## Saved data entries
>> START

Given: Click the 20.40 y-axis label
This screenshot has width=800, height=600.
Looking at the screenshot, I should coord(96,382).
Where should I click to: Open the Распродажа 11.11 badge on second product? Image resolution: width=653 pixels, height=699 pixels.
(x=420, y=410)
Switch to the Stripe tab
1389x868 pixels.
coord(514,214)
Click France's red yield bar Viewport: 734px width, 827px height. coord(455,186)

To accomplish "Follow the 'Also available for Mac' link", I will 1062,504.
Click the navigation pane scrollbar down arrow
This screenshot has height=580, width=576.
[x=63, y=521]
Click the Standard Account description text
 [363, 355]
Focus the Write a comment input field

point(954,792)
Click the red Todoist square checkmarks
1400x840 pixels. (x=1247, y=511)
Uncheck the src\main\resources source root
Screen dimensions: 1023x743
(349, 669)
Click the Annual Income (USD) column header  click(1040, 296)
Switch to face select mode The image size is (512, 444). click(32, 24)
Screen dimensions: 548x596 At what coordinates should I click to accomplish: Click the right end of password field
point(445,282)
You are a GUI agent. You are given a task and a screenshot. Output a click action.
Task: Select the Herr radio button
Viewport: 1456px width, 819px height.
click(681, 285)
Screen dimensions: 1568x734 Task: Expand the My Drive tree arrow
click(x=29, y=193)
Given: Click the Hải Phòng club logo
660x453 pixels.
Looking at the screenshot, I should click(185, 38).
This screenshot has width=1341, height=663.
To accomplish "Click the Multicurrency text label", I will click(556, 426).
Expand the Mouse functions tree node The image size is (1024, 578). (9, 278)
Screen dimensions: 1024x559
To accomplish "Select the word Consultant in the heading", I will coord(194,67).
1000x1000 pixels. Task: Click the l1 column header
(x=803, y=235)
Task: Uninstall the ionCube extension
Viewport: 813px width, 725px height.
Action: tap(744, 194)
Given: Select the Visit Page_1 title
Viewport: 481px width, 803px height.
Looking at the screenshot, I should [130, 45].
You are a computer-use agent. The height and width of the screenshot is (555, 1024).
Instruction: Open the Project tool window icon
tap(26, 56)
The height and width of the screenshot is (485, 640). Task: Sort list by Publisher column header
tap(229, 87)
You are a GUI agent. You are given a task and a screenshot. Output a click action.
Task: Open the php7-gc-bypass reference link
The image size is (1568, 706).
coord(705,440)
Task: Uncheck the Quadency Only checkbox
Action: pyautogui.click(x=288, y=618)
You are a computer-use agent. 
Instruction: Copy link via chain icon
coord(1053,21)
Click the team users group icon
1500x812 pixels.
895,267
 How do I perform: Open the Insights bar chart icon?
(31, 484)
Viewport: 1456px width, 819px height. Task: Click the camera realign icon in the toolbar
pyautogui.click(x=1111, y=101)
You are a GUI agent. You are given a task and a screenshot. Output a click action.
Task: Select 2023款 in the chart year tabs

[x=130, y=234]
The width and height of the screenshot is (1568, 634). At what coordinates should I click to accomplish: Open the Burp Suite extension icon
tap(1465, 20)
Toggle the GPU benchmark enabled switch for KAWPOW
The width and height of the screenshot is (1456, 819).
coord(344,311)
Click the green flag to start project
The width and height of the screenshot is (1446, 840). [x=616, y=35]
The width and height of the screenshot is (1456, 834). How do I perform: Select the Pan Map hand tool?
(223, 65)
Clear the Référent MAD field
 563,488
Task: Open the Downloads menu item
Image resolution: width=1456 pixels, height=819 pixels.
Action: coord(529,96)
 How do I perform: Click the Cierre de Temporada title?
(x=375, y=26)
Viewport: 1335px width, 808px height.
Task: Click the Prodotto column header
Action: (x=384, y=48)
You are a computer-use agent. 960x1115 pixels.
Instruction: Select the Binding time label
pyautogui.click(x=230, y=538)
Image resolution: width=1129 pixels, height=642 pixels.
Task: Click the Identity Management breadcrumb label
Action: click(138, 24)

>> END

## Exercise
Can you convert these lines of data into a numbered list, covering all of the data and leaving out blank lines?

## Answer
1. Given: Click the 20.40 y-axis label
2. This screenshot has width=800, height=600.
3. Looking at the screenshot, I should coord(96,382).
4. Where should I click to: Open the Распродажа 11.11 badge on second product? Image resolution: width=653 pixels, height=699 pixels.
5. (x=420, y=410)
6. Switch to the Stripe tab
7. 1389x868 pixels.
8. coord(514,214)
9. Click France's red yield bar Viewport: 734px width, 827px height. coord(455,186)
10. To accomplish "Follow the 'Also available for Mac' link", I will 1062,504.
11. Click the navigation pane scrollbar down arrow
12. This screenshot has height=580, width=576.
13. [x=63, y=521]
14. Click the Standard Account description text
15.  [363, 355]
16. Focus the Write a comment input field
17. point(954,792)
18. Click the red Todoist square checkmarks
19. 1400x840 pixels. (x=1247, y=511)
20. Uncheck the src\main\resources source root
21. Screen dimensions: 1023x743
22. (349, 669)
23. Click the Annual Income (USD) column header  click(1040, 296)
24. Switch to face select mode The image size is (512, 444). click(32, 24)
25. Screen dimensions: 548x596 At what coordinates should I click to accomplish: Click the right end of password field
26. point(445,282)
27. You are a GUI agent. You are given a task and a screenshot. Output a click action.
28. Task: Select the Herr radio button
29. Viewport: 1456px width, 819px height.
30. click(681, 285)
31. Screen dimensions: 1568x734 Task: Expand the My Drive tree arrow
32. click(x=29, y=193)
33. Given: Click the Hải Phòng club logo
34. 660x453 pixels.
35. Looking at the screenshot, I should click(185, 38).
36. This screenshot has width=1341, height=663.
37. To accomplish "Click the Multicurrency text label", I will click(556, 426).
38. Expand the Mouse functions tree node The image size is (1024, 578). (9, 278)
39. Screen dimensions: 1024x559
40. To accomplish "Select the word Consultant in the heading", I will coord(194,67).
41. 1000x1000 pixels. Task: Click the l1 column header
42. (x=803, y=235)
43. Task: Uninstall the ionCube extension
44. Viewport: 813px width, 725px height.
45. Action: tap(744, 194)
46. Given: Select the Visit Page_1 title
47. Viewport: 481px width, 803px height.
48. Looking at the screenshot, I should [130, 45].
49. You are a computer-use agent. The height and width of the screenshot is (555, 1024).
50. Instruction: Open the Project tool window icon
51. tap(26, 56)
52. The height and width of the screenshot is (485, 640). Task: Sort list by Publisher column header
53. tap(229, 87)
54. You are a GUI agent. You are given a task and a screenshot. Output a click action.
55. Task: Open the php7-gc-bypass reference link
56. The image size is (1568, 706).
57. coord(705,440)
58. Task: Uncheck the Quadency Only checkbox
59. Action: pyautogui.click(x=288, y=618)
60. You are a computer-use agent. 
61. Instruction: Copy link via chain icon
62. coord(1053,21)
63. Click the team users group icon
64. 1500x812 pixels.
65. 895,267
66.  How do I perform: Open the Insights bar chart icon?
67. (31, 484)
68. Viewport: 1456px width, 819px height. Task: Click the camera realign icon in the toolbar
69. pyautogui.click(x=1111, y=101)
70. You are a GUI agent. You are given a task and a screenshot. Output a click action.
71. Task: Select 2023款 in the chart year tabs
72. [x=130, y=234]
73. The width and height of the screenshot is (1568, 634). At what coordinates should I click to accomplish: Open the Burp Suite extension icon
74. tap(1465, 20)
75. Toggle the GPU benchmark enabled switch for KAWPOW
76. The width and height of the screenshot is (1456, 819).
77. coord(344,311)
78. Click the green flag to start project
79. The width and height of the screenshot is (1446, 840). [x=616, y=35]
80. The width and height of the screenshot is (1456, 834). How do I perform: Select the Pan Map hand tool?
81. (223, 65)
82. Clear the Référent MAD field
83.  563,488
84. Task: Open the Downloads menu item
85. Image resolution: width=1456 pixels, height=819 pixels.
86. Action: coord(529,96)
87.  How do I perform: Click the Cierre de Temporada title?
88. (x=375, y=26)
89. Viewport: 1335px width, 808px height.
90. Task: Click the Prodotto column header
91. Action: (x=384, y=48)
92. You are a computer-use agent. 960x1115 pixels.
93. Instruction: Select the Binding time label
94. pyautogui.click(x=230, y=538)
95. Image resolution: width=1129 pixels, height=642 pixels.
96. Task: Click the Identity Management breadcrumb label
97. Action: click(138, 24)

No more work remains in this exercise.